Surabaya, Jawa Timur – Anggota Komisi E DPRD Jawa Timur dari Partai Amanat Nasional, Suli Da’im, menyoroti kebijakan pemerintah yang membatasi penggunaan media sosial bagi anak di bawah usia 16 tahun sebagaimana diatur dalam Peraturan Menteri Komunikasi dan Digital Nomor 9 Tahun 2026 yang merupakan turunan dari Peraturan Pemerintah Nomor 17 Tahun 2025. Aturan tersebut dijadwalkan mulai berlaku pada 28 Maret 2026.
Menurut Suli, kebijakan yang terlalu ketat, termasuk kemungkinan penonaktifan akun bagi pengguna di bawah 16 tahun, berpotensi memicu berbagai celah penyalahgunaan, seperti penggunaan jaringan privat virtual (VPN) atau pemalsuan data usia agar tetap dapat mengakses media sosial.
“Jika anak-anak terpaksa memalsukan usia untuk membuat akun, pengawasan orang tua justru akan semakin sulit dibandingkan jika mereka menggunakan akun yang terverifikasi sebagai pengguna anak,” kata Suli di Surabaya, Selasa (10/3/2026).
Ia menambahkan, sejumlah pihak, termasuk Majelis Ulama Indonesia, mengingatkan agar kebijakan pembatasan tersebut tidak mengabaikan hak anak untuk berekspresi, memperoleh informasi, serta belajar melalui ruang digital.

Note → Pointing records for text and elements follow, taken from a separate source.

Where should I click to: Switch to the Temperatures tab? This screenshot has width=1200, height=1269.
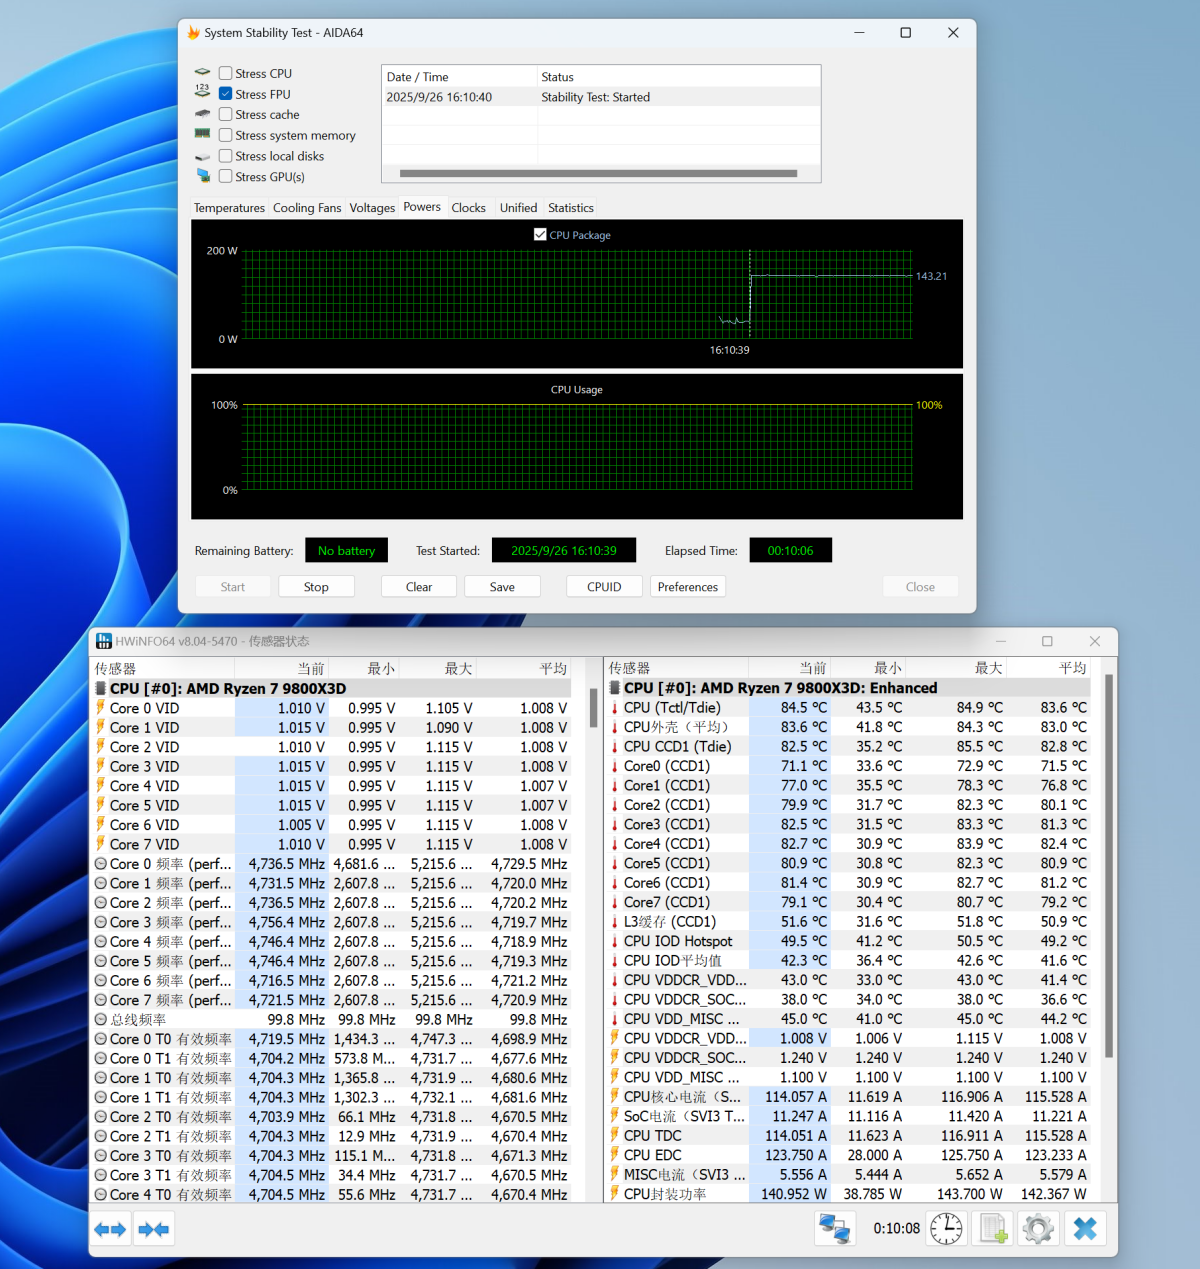coord(229,208)
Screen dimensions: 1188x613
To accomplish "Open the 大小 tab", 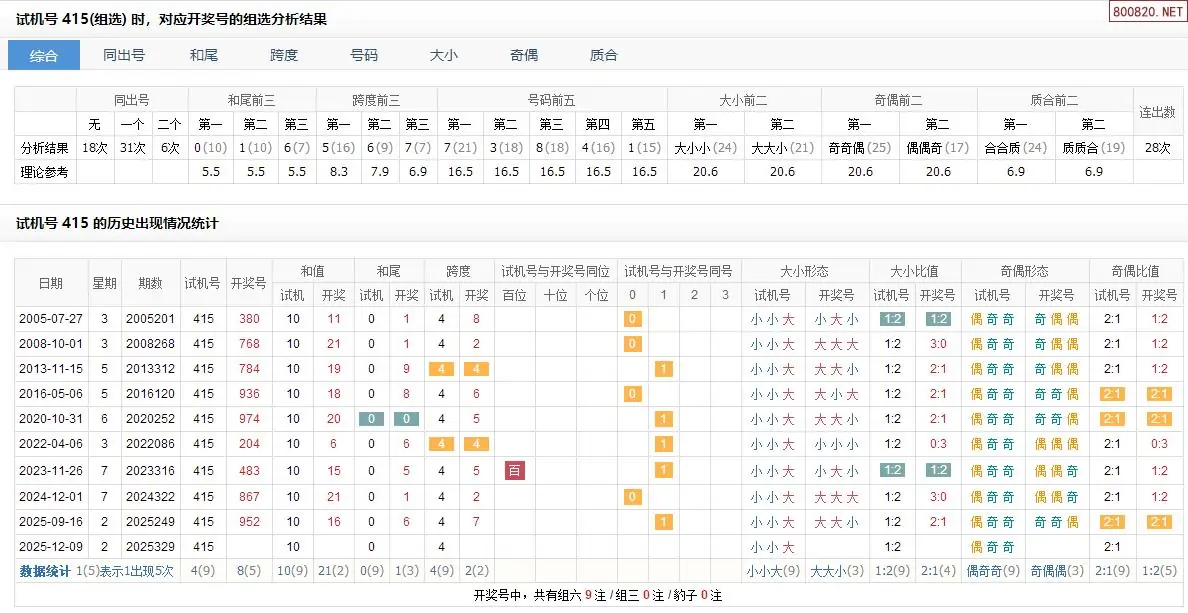I will pyautogui.click(x=444, y=55).
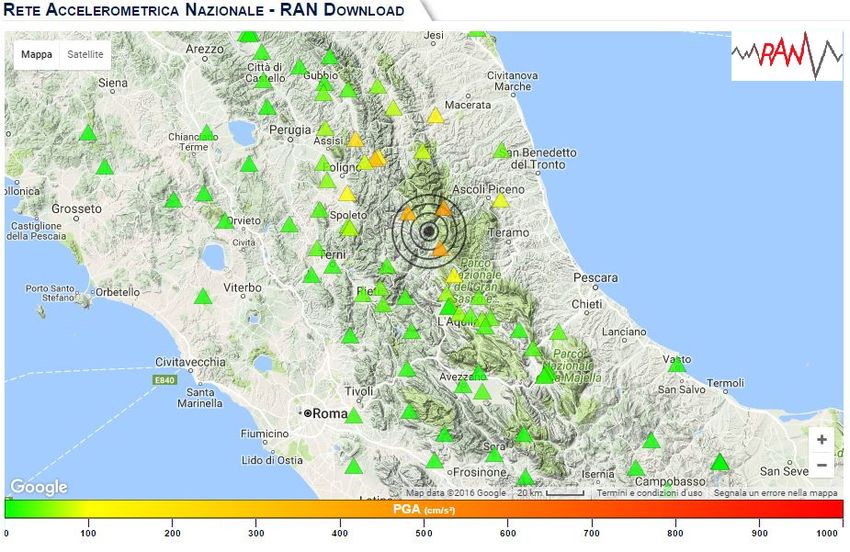Screen dimensions: 850x552
Task: Zoom in with the plus button
Action: click(821, 439)
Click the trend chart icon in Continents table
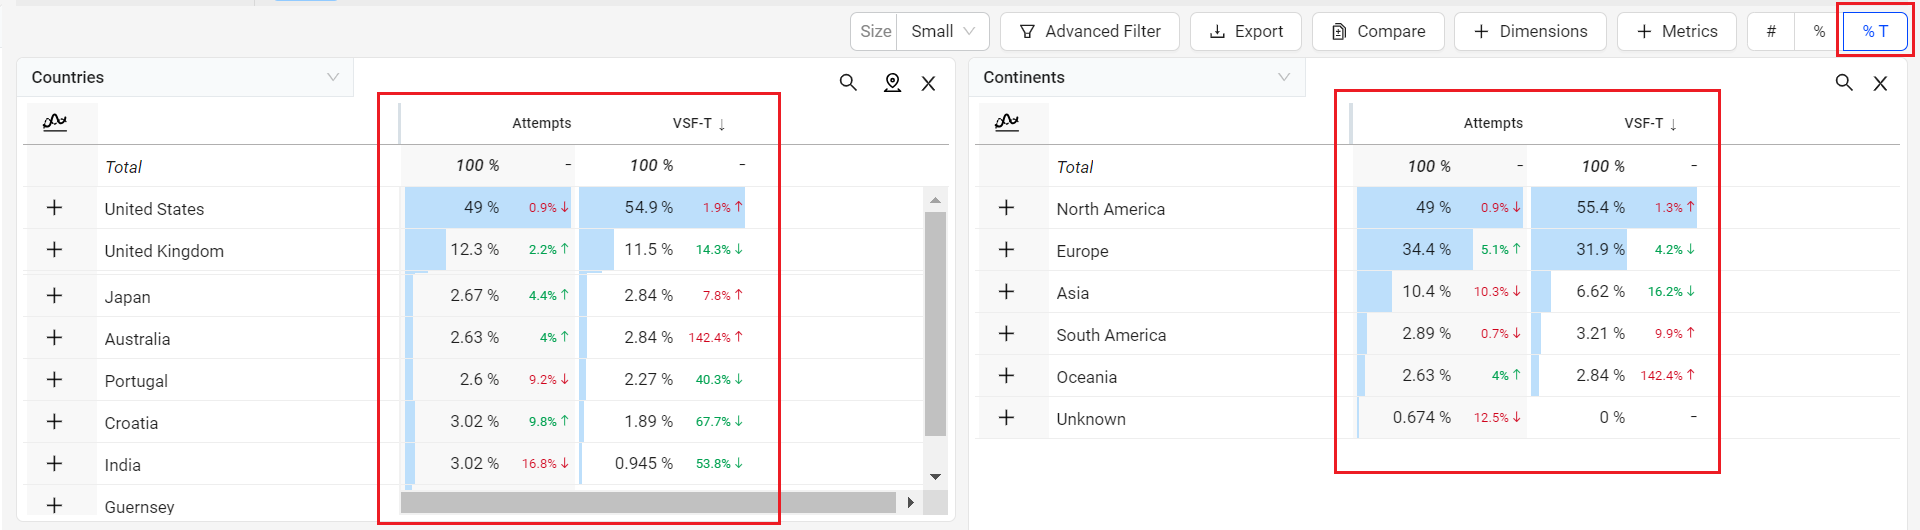1920x530 pixels. coord(1007,122)
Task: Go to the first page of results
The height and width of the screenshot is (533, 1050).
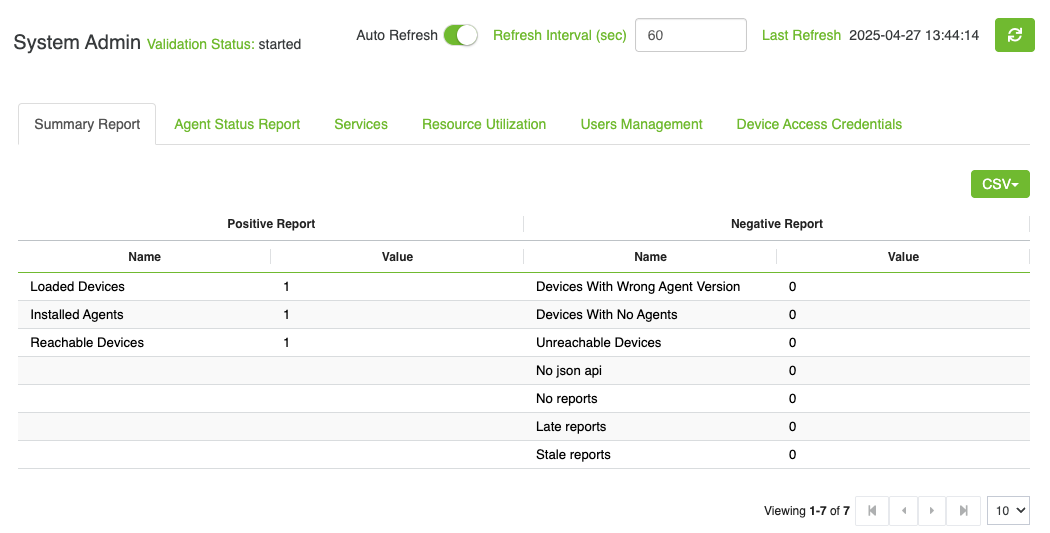Action: pyautogui.click(x=872, y=511)

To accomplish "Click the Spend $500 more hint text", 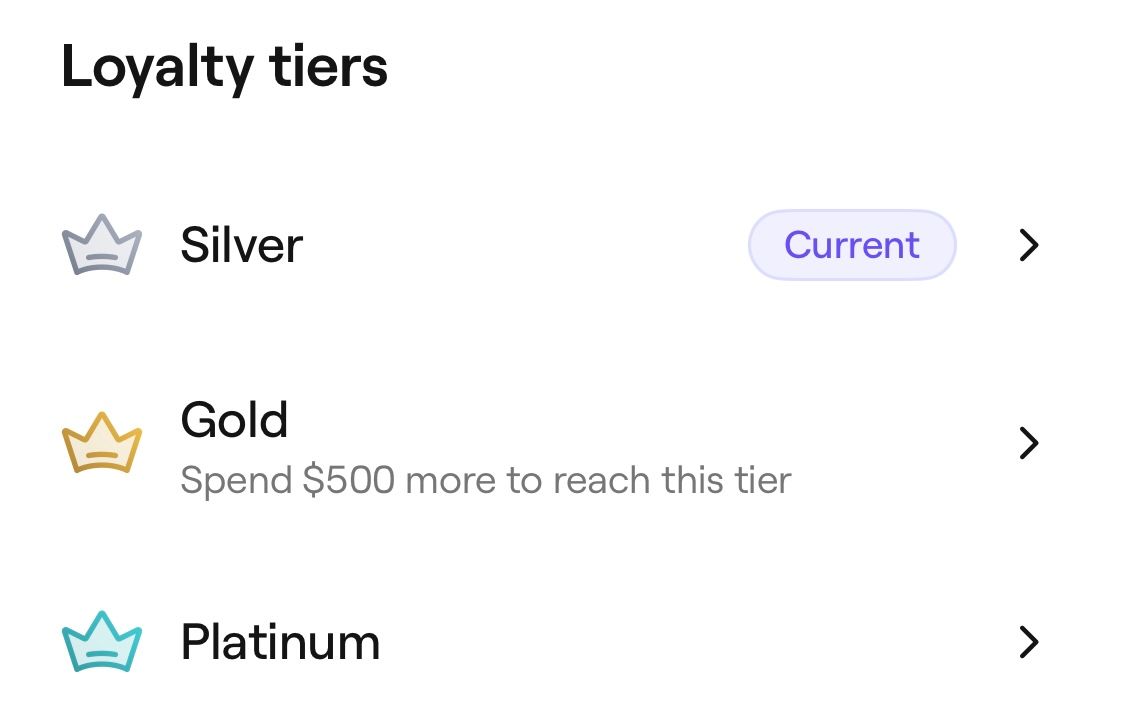I will tap(485, 481).
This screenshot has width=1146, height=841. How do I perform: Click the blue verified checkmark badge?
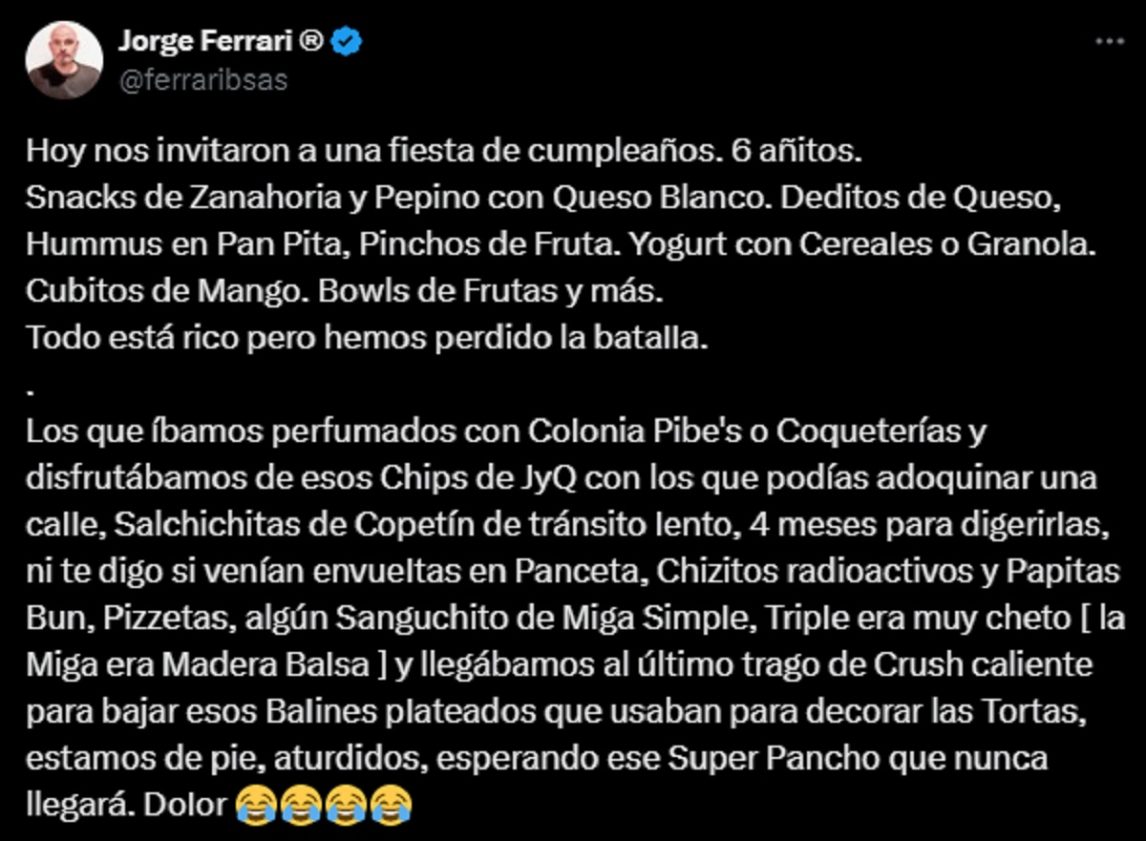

Menurut Suli, pemerintah juga menargetkan sejumlah platform populer seperti YouTube, TikTok, Instagram, Facebook, Threads, X, Bigo Live, serta Roblox. Padahal, sebagian platform tersebut juga digunakan sebagai sarana pembelajaran dan pengembangan kreativitas.
Ia juga menyoroti penggunaan teknologi verifikasi usia (age assurance) yang dinilai harus dilakukan secara hati-hati agar tidak menimbulkan persoalan baru, seperti kesalahan pemblokiran akun atau pengumpulan data pribadi yang terlalu sensitif, misalnya melalui pemindaian wajah.
Selain itu, Suli menilai pendekatan yang terlalu menekankan pelarangan dapat mengurangi upaya edukasi literasi digital bagi anak. Menurut dia, yang lebih penting adalah membekali anak dengan kemampuan menggunakan internet secara aman dan bertanggung jawab.
“Perlindungan anak di ruang digital memang penting, tetapi kebijakan harus seimbang antara aspek perlindungan dari risiko seperti perundungan atau konten negatif dan pemberdayaan anak untuk belajar serta berkreasi,” ujarnya.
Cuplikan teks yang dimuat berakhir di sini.